Unlike Haji Mohammad Ismail Mills, Maymar Holdings has no problem with brand visibility. That is because the Maymar in the name comes from Gulshan-e-Maymar, a neighbourhood north of Bufferzone and New Karachi Town in the city of Karachi, created in the 1980s. No one in Karachi calls it by the full name: it is referred to as Maymar, as ‘Gulshan’ refers to what is now formally known as Gulshan-e-Iqbal (a neighbourhood somewhat more to the south).
The company’s origins were in 1966, when founders Hafiz Sadiq Hussain and Syed Mazhar Ali decided to set up Maymar Consulting Engineers and Architects.
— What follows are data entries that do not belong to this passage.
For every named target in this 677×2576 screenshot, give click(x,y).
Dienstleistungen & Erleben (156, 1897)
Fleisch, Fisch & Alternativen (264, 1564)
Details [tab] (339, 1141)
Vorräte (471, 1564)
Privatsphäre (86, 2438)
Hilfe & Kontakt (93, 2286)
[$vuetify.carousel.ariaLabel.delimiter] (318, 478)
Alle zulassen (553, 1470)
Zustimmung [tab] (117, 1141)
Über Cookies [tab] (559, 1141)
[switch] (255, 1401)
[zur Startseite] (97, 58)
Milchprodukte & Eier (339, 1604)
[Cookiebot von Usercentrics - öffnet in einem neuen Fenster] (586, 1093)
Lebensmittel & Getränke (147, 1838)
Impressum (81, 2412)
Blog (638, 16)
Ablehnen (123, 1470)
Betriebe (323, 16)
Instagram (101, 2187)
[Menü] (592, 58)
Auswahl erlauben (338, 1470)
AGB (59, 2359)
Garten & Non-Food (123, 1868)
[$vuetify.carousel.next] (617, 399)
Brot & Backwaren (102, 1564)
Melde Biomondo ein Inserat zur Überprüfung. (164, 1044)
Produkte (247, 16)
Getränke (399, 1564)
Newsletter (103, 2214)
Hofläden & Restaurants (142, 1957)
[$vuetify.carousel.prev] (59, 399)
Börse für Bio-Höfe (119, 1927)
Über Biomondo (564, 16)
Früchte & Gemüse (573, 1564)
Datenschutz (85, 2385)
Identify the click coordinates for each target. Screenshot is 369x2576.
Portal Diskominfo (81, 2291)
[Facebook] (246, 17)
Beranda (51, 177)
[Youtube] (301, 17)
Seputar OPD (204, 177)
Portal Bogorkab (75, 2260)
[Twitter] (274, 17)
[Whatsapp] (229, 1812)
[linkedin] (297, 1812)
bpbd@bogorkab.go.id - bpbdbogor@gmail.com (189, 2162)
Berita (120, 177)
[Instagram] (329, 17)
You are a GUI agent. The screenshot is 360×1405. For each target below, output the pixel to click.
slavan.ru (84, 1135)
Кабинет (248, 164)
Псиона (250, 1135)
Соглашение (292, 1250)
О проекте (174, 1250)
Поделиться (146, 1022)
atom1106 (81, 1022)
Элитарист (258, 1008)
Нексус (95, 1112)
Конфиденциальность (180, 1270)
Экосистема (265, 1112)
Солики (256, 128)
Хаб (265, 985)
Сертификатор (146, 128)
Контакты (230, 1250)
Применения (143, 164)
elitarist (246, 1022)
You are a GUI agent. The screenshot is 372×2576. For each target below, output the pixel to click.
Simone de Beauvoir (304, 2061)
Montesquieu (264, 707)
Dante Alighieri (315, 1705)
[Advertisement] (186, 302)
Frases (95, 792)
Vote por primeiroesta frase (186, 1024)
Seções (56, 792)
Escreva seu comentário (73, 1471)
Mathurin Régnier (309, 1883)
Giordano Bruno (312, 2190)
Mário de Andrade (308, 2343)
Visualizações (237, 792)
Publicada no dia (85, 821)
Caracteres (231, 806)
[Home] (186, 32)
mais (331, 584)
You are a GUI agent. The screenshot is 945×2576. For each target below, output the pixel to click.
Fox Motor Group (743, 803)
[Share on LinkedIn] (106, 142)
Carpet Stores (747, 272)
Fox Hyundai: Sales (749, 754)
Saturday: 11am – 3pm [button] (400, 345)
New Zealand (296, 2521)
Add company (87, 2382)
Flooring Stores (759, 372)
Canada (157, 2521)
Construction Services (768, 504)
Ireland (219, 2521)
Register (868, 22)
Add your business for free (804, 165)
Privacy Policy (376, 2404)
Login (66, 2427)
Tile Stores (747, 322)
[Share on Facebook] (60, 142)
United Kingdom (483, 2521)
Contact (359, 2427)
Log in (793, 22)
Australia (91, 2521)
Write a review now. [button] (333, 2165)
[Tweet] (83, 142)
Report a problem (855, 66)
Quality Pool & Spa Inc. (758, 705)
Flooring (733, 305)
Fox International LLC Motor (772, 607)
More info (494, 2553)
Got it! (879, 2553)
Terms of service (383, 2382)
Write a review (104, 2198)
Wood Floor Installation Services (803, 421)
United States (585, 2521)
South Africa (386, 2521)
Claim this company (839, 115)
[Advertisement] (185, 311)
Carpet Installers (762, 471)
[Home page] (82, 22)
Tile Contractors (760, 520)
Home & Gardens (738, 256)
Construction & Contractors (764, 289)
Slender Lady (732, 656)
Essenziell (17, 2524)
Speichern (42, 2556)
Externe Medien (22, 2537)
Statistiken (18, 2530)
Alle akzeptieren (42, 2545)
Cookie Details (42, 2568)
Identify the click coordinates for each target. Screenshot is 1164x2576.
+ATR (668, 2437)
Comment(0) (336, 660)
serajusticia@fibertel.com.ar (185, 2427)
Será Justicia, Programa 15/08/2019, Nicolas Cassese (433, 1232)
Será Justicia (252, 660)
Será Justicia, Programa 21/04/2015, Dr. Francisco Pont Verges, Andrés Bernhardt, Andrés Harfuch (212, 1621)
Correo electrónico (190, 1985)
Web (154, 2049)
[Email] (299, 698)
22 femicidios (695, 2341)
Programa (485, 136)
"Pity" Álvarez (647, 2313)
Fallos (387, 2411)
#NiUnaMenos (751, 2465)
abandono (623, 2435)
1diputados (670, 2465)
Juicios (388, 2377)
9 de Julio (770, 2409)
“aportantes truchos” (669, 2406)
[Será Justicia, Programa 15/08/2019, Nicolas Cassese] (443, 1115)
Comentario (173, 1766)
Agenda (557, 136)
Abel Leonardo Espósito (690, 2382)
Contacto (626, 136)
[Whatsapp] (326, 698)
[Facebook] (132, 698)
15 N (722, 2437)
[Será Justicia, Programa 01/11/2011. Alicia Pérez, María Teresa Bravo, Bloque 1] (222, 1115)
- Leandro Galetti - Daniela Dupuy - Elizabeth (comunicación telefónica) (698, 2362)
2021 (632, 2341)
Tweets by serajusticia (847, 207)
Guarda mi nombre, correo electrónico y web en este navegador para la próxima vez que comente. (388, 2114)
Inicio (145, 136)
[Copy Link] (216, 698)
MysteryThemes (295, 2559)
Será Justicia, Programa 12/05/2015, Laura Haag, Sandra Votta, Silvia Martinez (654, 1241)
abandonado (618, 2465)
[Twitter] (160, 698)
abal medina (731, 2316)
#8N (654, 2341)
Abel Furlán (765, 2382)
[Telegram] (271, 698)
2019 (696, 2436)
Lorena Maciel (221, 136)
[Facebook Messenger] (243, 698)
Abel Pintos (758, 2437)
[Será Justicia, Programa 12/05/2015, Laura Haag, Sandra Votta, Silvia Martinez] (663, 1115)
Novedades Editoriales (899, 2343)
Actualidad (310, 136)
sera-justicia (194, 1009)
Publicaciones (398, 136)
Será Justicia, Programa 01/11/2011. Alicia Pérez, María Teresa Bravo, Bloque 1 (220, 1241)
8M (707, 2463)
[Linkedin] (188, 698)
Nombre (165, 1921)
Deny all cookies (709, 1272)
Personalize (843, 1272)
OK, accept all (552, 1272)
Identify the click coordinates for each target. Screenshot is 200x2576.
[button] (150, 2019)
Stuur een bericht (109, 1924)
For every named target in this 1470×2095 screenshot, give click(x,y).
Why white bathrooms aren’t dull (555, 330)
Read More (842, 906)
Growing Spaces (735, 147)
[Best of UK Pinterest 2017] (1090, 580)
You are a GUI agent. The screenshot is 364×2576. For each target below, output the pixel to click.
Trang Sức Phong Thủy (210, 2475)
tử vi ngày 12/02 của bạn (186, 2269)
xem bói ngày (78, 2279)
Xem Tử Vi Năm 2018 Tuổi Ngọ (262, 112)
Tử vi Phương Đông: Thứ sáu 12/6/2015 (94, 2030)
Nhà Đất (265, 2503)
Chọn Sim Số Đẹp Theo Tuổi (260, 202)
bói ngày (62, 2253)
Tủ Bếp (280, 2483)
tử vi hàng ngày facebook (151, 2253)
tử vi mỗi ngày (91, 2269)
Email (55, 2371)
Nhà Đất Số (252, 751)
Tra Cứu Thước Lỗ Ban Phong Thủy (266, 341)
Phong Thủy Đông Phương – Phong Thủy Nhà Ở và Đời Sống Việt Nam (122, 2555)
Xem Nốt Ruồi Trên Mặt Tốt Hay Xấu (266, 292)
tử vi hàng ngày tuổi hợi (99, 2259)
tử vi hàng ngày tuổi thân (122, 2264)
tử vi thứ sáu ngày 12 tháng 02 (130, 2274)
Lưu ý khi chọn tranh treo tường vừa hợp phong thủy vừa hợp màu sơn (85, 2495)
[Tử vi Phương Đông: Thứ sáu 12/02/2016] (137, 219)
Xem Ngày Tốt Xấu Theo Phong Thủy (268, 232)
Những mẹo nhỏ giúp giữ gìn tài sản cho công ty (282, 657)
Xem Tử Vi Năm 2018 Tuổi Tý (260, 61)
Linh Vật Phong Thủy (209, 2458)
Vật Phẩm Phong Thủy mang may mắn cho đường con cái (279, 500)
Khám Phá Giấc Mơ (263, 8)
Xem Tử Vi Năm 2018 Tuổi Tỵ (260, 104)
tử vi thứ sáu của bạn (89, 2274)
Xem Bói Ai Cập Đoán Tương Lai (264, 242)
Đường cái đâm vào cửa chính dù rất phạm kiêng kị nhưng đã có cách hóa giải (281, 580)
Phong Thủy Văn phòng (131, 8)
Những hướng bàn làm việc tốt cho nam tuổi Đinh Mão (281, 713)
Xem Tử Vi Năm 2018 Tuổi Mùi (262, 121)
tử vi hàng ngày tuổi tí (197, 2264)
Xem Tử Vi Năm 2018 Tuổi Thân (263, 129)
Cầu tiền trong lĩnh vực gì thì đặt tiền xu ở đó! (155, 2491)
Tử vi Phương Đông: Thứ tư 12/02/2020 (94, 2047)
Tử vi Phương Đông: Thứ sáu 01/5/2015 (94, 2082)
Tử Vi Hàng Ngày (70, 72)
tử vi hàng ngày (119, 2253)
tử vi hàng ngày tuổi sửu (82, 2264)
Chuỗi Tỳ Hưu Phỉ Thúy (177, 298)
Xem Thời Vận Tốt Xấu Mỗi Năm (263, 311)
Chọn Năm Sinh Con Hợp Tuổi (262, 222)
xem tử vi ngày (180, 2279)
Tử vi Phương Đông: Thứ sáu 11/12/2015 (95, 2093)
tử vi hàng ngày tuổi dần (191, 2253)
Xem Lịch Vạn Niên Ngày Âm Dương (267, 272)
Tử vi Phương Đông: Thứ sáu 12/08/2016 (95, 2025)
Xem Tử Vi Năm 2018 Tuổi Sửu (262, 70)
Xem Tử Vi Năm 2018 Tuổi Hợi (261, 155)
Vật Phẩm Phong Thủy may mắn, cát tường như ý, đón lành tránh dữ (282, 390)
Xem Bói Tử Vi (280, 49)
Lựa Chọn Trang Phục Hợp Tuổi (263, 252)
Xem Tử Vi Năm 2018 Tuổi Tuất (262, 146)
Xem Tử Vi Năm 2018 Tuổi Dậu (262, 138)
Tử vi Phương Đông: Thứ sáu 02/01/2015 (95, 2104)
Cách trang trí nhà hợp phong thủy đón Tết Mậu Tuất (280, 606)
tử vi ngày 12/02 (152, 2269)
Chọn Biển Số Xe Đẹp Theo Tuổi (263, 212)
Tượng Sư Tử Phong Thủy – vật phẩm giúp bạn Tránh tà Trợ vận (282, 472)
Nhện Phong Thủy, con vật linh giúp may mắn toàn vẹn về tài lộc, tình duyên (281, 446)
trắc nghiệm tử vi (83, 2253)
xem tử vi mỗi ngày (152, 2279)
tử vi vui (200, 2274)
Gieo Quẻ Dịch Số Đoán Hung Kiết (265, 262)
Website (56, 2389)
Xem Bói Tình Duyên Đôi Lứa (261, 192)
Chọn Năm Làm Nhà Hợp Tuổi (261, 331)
Just seven years later, the firm decided to move into the construction and housing services space, hence the creation of Maymar Housing Services (Pvt.) Limited.
Between 1973 and 1980, Maymar built 1150 apartments and more than 100 bungalows. It also built a low-cost project of 225 apartments for the Capital Development Authority in Islamabad.
But its capstone project was Gulshan-e-Maymar, started in 1980. It was initially meant to be a 139-acre model community just outside (then) Karachi, but it quickly expanded to over 1,000 acres, introducing amenities which were not not available in the city at the time. Construction continued, with the company developing another roughly 1,300 apartments, more than 300 bungalows, and around 2,950 units of low-income housing in Maymarabad.
Maymar’s approach to construction is simple: if we built it, we will slap our name on it. This is why you get the Maymar Heights, Square, View, Plaza, Court, Garden, Terrace, Arcade, Complex, Avenue, Lake View, and Bungalows. One feels that the Maymar marketing team opened a thesaurus and simply copy pasted whatever was listed next to ‘house’.
We say this in jest, because the approach has clearly worked. The publicly listed Ismail Mills is struggling, and as many textile mills before them, is deciding to give up being a textile mill at all. It can’t hurt to merge with a company that clearly knows its core business. The recent government construction package incentivising real estate projects also can not hurt.
In effect, the transaction is a direct public listing of Maymar Holdings without having to go through the full initial public offering (IPO) underwriting process, which can be both time consuming and expensive. Maymar Holdings clearly wants the prestige of being publicly listed and the option of issuing new shares, without the expense of an IPO.